Stored items:
--- BEGIN ---

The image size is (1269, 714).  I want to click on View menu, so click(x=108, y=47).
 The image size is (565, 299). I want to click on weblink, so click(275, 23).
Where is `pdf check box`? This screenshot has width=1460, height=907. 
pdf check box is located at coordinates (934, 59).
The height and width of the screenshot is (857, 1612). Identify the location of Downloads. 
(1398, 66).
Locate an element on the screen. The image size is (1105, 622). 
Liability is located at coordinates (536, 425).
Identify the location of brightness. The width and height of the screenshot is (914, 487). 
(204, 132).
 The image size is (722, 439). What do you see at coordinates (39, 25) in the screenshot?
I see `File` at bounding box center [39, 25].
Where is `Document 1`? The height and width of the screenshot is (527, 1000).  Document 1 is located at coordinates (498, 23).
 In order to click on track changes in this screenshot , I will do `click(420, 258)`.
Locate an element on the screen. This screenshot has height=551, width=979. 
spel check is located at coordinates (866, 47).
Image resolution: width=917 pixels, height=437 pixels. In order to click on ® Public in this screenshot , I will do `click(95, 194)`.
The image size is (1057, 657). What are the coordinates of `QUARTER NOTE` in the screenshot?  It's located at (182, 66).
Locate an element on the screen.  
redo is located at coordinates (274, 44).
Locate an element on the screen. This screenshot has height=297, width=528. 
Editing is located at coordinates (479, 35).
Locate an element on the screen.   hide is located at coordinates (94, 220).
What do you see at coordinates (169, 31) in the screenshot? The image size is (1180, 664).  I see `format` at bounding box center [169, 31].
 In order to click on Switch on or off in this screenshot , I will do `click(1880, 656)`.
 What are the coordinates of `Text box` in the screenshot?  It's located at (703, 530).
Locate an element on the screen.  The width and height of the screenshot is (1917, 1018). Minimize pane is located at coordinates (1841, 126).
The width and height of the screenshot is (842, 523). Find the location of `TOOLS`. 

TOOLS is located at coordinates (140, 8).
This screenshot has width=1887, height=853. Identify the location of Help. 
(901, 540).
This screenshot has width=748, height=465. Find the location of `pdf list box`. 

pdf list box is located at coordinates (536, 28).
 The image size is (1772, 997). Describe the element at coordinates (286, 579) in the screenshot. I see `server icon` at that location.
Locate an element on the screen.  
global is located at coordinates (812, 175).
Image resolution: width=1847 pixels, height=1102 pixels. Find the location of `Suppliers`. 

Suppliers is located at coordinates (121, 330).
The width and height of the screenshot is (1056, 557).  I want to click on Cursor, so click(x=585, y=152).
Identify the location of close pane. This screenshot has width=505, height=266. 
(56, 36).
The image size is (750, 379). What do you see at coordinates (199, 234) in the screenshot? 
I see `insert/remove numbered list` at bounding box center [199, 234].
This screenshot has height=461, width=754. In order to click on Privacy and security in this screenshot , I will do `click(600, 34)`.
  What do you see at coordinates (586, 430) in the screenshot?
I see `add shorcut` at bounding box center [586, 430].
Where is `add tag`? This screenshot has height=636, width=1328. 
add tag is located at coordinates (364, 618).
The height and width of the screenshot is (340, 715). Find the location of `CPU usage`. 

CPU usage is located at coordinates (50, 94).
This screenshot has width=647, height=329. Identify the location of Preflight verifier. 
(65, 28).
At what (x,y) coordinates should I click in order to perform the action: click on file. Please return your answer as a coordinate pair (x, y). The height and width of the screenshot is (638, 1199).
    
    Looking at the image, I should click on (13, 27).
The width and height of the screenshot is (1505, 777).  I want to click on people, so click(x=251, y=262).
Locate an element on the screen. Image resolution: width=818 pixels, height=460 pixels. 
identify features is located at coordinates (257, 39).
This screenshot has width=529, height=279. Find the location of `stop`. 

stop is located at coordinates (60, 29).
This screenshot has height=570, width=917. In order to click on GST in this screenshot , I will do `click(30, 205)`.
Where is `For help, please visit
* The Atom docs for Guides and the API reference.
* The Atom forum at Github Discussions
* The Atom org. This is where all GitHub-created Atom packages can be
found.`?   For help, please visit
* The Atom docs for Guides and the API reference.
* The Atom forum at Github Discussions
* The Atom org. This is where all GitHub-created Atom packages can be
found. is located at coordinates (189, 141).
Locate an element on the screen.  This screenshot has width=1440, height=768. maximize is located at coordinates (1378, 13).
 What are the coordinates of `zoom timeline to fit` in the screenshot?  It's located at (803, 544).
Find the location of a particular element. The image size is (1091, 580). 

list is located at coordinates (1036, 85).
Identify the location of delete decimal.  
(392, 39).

--- END ---

AIM OF THE EXERCISE: Reproduce verbatim the stretch of the listing above, from the line containing "coordinates (94, 220)." through the line containing "at (703, 530).", both lines included.

EXERCISE OUTPUT:
Locate an element on the screen.   hide is located at coordinates (94, 220).
What do you see at coordinates (169, 31) in the screenshot? The image size is (1180, 664).  I see `format` at bounding box center [169, 31].
 In order to click on Switch on or off in this screenshot , I will do `click(1880, 656)`.
 What are the coordinates of `Text box` in the screenshot?  It's located at (703, 530).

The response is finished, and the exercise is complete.